Challenges to case-only analysis for gene-environment interaction detection using polygenic risk scores: model assumptions and biases in large biobanks

Gene-environment interaction is important for studying complex diseases. Case-only analysis has been proposed to improve power for GxE detection. However, case-only analysis relies on key assumptions, including correct specification of the disease risk model and marginal independence between genetic and environmental variables. In this study, we systematically investigate the challenges of case-only analysis using polygenic risk scores (PRS) as genetic variables in large biobanks. Through simulations, we demonstrate that the false positive control of PRS-based case-only analysis depends on the log-linear disease risk model and weak main effects, and that it is prone to false positives under other commonly used disease risk models. We then conduct case-only analyses for breast cancer, prostate cancer, class 3 obesity, and short stature in the UK Biobank, using PRS derived from non-overlapping chromosome sets (e.g., even-numbered and odd-numbered chromosomes) that are unlikely to interact with each other.
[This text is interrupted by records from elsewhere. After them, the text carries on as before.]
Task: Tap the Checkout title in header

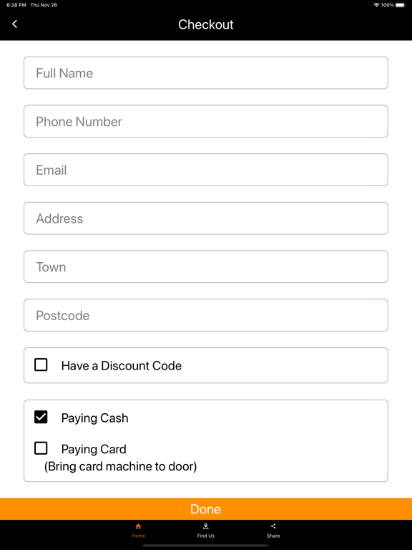Action: coord(206,24)
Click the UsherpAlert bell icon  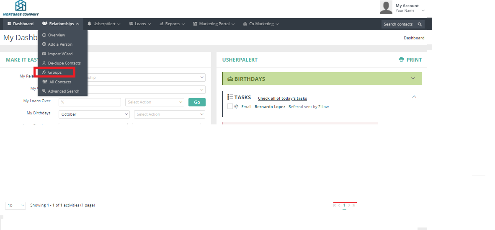point(89,24)
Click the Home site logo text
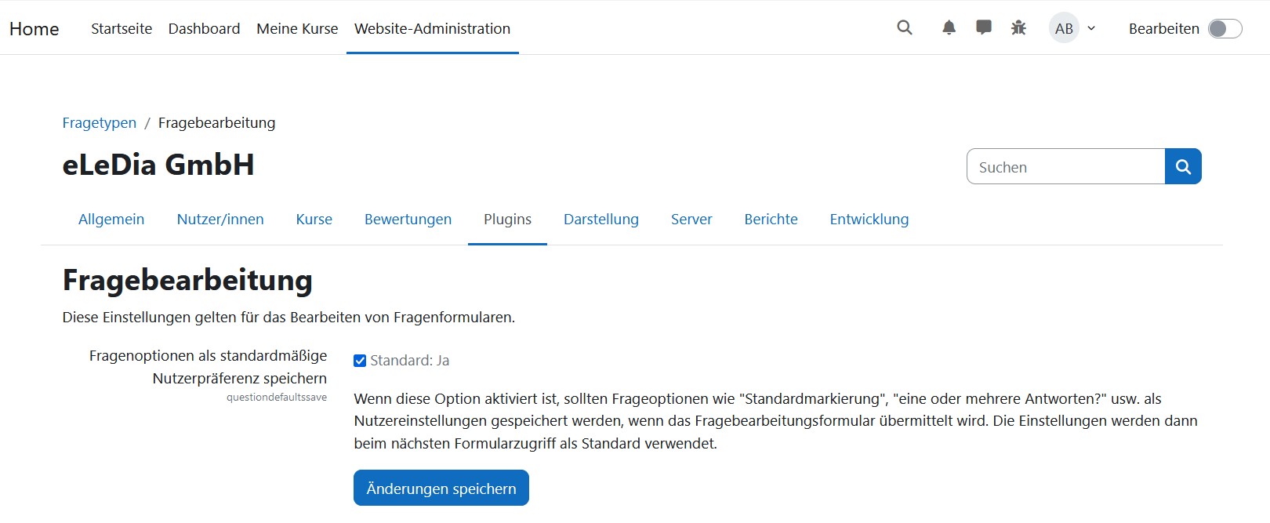The height and width of the screenshot is (523, 1270). point(34,29)
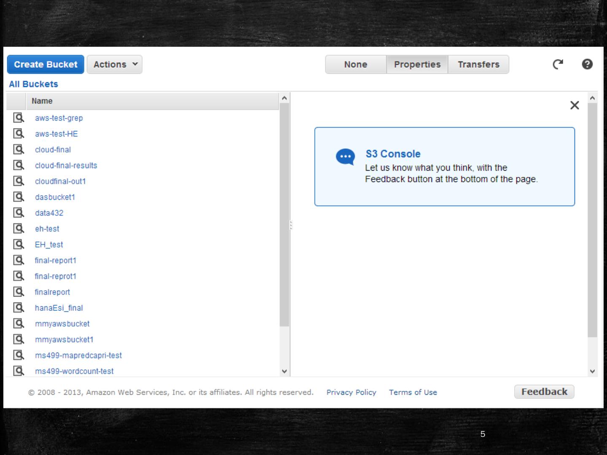Click the magnifier icon beside aws-test-grep
Image resolution: width=607 pixels, height=455 pixels.
tap(19, 118)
The resulting case-only regression estimates consistently show negative shifts compared to population-based estimates, suggesting false positives driven by collider bias due to model misspecification. Furthermore, correlations between chromosome set-specific PRS, likely driven by assortative mating or population stratification, suggest additional sources of confounding. Our results underscore the challenges of applying PRS-based case-only analysis in large biobank settings and highlight the need for caution when interpreting case-only results.